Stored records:
————————
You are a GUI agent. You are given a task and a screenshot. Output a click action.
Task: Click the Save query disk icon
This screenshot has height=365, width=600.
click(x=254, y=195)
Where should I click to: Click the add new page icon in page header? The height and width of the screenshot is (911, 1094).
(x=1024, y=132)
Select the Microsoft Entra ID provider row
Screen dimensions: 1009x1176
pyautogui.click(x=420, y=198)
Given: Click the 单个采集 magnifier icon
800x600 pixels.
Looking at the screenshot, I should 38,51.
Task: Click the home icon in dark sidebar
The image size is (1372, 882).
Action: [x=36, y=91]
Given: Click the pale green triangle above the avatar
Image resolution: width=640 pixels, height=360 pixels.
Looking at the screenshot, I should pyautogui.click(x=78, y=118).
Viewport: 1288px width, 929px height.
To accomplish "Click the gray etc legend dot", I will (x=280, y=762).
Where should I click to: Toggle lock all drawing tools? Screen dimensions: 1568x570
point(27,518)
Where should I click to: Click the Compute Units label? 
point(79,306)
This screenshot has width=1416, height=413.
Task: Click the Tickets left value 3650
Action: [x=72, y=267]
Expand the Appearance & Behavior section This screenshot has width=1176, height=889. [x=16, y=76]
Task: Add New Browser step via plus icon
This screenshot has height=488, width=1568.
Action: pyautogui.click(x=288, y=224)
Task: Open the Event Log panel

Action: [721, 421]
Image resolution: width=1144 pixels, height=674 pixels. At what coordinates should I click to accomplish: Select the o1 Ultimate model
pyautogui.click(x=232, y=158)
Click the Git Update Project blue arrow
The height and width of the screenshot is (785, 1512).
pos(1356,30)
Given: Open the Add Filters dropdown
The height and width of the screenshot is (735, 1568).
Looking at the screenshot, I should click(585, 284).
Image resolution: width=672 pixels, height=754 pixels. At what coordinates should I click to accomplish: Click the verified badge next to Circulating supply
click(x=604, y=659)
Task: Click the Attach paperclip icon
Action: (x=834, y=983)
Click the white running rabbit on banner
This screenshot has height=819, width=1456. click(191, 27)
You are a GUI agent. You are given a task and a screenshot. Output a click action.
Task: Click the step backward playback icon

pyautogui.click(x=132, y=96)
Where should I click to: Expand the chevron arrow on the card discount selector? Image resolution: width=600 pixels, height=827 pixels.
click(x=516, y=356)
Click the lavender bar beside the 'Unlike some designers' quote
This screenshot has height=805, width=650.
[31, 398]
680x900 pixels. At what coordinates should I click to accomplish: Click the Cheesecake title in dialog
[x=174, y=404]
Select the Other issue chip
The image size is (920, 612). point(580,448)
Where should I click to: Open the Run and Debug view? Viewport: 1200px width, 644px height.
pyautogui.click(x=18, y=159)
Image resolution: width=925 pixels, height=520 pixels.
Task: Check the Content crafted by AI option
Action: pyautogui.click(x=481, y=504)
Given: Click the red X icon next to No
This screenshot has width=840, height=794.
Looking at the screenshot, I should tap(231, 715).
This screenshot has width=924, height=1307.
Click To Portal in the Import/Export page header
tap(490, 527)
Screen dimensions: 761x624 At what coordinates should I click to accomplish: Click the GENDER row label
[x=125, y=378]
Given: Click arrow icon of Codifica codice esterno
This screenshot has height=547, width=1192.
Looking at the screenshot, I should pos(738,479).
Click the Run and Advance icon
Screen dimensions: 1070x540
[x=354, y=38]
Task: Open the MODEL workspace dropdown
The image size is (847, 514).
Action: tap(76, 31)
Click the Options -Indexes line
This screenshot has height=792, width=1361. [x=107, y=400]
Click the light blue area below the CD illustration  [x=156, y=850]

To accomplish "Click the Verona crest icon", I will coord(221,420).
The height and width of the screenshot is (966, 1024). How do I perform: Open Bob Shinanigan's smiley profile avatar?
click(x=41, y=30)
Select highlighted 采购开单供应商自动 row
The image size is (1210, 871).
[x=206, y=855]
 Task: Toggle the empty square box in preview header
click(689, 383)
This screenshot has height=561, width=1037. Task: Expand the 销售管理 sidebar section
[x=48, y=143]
————————
Task brief:
Every line that holds the string "will" must be copied from the records above.

Result below:
To accomplish "Click the gray etc legend dot", I will (x=280, y=762).
To accomplish "Click the Verona crest icon", I will coord(221,420).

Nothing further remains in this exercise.